Roar Uthaug is the sleeper pick of this list, but he’s got all the tools required to make one hell of a found footage feature. He understands how to make a stellar slasher pic, as evidenced by COLD PREY, he proved he can handle enormous action sequences in Escape, and he proved he’s got the skills to guide man to safety in the face of Mother Nature with the criminally underrated THE WAVE. He’s proven versatile, and better yet, he’s proven he knows how to bring characters to life. Every movie the man makes features a number of characters that force you to cross your fingers, hoping they survive. It’s a special weapon that this inspired young filmmaker could use to ensure he produced a found footage film that we can actually invest in.
Over the years I’ve come to accept the fact that the brilliant David Cronenberg was put on this earth to completely fuck with our minds. He never seems to think in a straight line, and every story beat requires embarking on a rugged trek through hellacious terrain. And it’s all to make you think. Scratch that, to make you overthink. That’s what Cronenberg does, he gets our brains racing in a circle before yanking the lever that brings the cogs to an immediate halt, and there we are staring at something basic in intention but astoundingly complex in execution. Now that it’s on the old melon, maybe it’s better Cronenberg steer clear of the found footage subgenre; moviegoers may experience very literal brain melting.
Sam Raimi’s frenetic filming style could lend itself seamlessly to a found footage flick. In fact, he may have the advantage over the other talents included on this list simply because of his tried and true camera maneuvers. He always ensures his cinematography matches the mood of his story, whether tame or intense, which is another major plus to consider. While the idea of an EVIL DEAD found footage flick feels entirely wrong, there’s nothing that suggests Raimi is incapable of creating something entirely original, wrapped up in a crazed handy-cam package.

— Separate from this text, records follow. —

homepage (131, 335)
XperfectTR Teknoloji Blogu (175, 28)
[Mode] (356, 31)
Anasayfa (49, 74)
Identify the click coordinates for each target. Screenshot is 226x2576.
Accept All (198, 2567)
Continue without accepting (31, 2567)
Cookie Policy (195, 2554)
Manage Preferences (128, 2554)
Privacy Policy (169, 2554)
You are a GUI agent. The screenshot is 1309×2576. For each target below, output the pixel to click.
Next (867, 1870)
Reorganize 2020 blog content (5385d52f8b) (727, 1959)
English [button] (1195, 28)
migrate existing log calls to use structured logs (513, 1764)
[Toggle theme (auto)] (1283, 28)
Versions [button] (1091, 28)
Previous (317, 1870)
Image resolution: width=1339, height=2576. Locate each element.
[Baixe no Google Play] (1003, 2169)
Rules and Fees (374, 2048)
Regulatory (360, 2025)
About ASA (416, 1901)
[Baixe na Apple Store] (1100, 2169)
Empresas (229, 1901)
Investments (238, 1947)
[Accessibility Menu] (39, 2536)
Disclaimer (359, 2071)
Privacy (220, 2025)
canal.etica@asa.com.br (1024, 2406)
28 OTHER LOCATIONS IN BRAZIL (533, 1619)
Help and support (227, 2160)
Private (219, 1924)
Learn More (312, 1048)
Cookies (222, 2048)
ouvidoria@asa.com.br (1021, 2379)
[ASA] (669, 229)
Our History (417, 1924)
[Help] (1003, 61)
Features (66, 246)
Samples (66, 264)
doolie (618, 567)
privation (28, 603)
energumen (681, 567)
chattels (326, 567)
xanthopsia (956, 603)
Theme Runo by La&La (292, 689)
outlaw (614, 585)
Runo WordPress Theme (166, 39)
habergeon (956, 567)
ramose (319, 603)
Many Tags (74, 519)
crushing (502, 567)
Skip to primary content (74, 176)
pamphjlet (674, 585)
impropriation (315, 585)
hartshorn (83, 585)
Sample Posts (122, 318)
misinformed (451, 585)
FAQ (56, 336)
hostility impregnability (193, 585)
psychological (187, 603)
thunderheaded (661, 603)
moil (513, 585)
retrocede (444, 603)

Each director on this list has a unique trait, tendency or trick to each other. Spielberg can turn a colossal image into a believably tangible capture. Mike Flanagan has taken up the John Carpenter torch and mastered the patient approach to filmmaking that allows drawn out sequences to breathe and strengthen a film. David Cronenberg can figuratively reach into his mind and pull out a completely perplexing yet thrilling idea you didn’t realize could be birthed. Roar Uthaug has a natural knack for endearing characters battling unbeatable conflicts. But Ridley Scott, may be the deepest thinker and greatest perfectionist on this list. The man can turn a shaky script riddled with holes and turn it into a mesmerizing film that feels enormous in scope. That ability to disguise weaknesses and wow viewers with stunning shots and memorable personalities tells me that while Scott may be “above” the idea of making a found footage film, he could probably create something legitimately marvelous.